• _Stored entries_:
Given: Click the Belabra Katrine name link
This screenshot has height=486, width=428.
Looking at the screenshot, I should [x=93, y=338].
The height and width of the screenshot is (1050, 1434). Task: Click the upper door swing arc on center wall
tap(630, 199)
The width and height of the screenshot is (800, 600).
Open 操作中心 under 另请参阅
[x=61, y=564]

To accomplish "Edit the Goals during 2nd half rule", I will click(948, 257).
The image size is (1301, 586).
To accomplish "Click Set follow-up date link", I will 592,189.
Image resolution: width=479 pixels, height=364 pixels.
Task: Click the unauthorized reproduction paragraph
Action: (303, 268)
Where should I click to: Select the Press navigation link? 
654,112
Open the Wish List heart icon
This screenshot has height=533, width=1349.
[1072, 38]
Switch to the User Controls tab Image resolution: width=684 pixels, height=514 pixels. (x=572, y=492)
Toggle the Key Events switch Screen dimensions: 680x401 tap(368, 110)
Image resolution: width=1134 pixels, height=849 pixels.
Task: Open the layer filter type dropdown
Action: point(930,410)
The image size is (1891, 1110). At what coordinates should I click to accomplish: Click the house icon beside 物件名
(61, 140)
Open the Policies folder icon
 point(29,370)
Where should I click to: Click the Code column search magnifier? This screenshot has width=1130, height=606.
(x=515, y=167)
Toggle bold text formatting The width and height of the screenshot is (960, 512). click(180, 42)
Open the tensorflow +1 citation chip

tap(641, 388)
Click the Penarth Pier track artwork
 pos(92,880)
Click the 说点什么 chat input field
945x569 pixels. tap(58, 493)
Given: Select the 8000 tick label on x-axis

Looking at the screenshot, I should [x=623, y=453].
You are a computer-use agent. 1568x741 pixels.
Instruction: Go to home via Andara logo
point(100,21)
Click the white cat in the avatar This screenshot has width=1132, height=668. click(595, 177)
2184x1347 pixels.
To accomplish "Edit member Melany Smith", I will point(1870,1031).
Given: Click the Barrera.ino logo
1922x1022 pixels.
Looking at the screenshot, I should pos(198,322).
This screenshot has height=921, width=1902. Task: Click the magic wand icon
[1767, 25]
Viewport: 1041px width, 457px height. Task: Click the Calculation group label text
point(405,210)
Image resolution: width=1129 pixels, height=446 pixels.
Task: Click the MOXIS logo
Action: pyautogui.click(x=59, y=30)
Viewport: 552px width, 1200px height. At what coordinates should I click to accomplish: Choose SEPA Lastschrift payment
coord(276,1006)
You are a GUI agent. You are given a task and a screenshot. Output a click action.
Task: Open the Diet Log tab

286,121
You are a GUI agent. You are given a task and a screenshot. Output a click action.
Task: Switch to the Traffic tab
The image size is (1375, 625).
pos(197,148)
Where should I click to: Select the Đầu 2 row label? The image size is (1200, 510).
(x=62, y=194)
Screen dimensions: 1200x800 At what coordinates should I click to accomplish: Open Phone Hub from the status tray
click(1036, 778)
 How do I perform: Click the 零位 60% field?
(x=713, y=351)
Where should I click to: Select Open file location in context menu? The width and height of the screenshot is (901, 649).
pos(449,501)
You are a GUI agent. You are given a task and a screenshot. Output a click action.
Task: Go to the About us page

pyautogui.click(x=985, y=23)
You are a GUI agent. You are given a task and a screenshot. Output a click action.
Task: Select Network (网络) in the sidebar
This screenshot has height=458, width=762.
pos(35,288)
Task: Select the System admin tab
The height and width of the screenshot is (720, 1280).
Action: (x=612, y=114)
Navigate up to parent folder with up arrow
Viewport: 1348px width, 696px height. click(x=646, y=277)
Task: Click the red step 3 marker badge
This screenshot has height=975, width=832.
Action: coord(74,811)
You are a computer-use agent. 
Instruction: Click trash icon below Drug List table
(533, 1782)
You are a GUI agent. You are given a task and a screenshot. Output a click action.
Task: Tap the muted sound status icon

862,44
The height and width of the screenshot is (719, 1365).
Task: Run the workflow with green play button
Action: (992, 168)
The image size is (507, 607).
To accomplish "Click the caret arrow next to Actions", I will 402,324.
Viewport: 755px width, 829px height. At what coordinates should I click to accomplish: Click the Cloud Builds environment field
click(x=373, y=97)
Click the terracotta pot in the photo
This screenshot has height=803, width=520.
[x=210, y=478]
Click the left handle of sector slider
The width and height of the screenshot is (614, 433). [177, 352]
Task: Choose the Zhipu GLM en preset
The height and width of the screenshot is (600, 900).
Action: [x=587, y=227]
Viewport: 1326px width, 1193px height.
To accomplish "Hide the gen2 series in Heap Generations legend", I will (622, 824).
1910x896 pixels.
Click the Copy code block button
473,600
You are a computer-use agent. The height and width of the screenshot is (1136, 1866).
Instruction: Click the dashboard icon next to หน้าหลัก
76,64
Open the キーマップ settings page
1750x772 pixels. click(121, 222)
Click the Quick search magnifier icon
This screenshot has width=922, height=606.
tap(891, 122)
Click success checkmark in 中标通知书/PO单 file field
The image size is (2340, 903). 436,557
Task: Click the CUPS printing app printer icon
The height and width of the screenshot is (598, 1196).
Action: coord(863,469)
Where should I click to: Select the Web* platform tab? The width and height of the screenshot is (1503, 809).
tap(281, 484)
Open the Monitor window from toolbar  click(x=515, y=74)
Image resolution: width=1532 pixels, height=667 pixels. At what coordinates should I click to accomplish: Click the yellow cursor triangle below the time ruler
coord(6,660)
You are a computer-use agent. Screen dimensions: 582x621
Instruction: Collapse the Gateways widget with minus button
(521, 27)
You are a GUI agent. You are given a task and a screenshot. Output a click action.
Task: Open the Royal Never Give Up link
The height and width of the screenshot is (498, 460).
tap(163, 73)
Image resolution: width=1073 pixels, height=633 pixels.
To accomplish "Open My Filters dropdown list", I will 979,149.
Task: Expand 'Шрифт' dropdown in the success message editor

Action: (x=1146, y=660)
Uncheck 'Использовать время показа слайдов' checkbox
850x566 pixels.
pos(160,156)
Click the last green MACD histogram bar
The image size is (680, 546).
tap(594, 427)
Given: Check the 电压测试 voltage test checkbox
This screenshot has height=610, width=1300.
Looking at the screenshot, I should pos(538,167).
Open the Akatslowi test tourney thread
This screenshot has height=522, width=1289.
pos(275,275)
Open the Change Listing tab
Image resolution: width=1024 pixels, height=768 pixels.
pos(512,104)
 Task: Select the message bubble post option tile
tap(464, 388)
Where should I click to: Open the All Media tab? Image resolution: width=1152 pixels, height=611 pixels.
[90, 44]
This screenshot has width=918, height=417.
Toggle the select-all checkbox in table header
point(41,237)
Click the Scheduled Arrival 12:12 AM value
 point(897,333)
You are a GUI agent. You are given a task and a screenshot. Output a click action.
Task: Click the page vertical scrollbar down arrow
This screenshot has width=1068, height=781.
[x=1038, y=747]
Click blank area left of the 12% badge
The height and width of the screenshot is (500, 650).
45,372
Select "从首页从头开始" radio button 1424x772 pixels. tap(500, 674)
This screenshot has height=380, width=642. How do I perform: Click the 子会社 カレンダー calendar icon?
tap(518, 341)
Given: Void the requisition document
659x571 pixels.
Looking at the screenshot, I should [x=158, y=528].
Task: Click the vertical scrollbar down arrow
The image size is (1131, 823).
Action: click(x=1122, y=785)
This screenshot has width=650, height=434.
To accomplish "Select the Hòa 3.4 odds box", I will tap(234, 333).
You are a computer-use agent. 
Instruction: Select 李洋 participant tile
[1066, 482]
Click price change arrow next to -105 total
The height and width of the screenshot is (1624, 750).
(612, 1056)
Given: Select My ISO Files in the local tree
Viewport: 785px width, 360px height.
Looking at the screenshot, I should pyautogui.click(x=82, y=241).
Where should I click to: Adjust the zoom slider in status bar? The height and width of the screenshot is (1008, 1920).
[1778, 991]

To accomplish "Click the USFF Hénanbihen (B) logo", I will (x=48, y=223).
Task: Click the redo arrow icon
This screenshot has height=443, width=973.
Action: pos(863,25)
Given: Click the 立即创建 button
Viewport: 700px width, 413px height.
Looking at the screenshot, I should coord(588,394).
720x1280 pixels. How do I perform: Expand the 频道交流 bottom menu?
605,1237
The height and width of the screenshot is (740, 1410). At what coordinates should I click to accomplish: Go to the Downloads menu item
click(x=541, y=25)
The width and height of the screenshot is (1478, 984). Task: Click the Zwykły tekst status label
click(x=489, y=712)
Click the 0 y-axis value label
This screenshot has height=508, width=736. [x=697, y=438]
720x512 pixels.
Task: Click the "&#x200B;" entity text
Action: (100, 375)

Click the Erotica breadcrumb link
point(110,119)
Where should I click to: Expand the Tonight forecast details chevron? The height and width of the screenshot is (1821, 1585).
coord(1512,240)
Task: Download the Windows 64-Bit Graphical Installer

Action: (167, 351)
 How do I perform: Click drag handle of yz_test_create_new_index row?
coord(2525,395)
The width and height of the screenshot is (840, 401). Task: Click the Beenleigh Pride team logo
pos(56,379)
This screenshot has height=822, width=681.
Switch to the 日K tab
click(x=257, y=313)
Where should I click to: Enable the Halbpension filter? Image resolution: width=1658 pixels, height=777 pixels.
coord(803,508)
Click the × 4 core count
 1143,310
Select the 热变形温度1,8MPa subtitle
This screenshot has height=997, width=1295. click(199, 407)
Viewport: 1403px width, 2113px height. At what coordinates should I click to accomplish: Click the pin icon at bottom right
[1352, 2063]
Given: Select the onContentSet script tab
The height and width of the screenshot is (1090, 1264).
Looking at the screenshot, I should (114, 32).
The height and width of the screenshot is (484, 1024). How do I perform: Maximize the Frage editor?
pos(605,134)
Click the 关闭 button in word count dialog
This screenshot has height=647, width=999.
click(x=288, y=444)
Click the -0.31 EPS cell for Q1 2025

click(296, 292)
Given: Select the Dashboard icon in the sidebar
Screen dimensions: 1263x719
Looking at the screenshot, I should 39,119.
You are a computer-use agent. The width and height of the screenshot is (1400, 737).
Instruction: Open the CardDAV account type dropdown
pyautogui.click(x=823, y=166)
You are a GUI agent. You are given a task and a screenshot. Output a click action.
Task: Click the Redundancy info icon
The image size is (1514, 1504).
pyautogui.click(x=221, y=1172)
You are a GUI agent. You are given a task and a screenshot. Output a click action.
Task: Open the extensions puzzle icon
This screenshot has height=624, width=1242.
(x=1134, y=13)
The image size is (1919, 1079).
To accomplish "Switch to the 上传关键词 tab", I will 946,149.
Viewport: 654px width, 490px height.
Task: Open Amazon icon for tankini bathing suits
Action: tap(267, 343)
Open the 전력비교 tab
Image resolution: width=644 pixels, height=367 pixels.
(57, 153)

• _What you should do_:
Begin with the first line of the records and reproduce each line as is, ending with the line that holds "The width and height of the screenshot is (800, 600).".

• _Solved problem_:
Given: Click the Belabra Katrine name link
This screenshot has height=486, width=428.
Looking at the screenshot, I should [x=93, y=338].
The height and width of the screenshot is (1050, 1434). Task: Click the upper door swing arc on center wall
tap(630, 199)
The width and height of the screenshot is (800, 600).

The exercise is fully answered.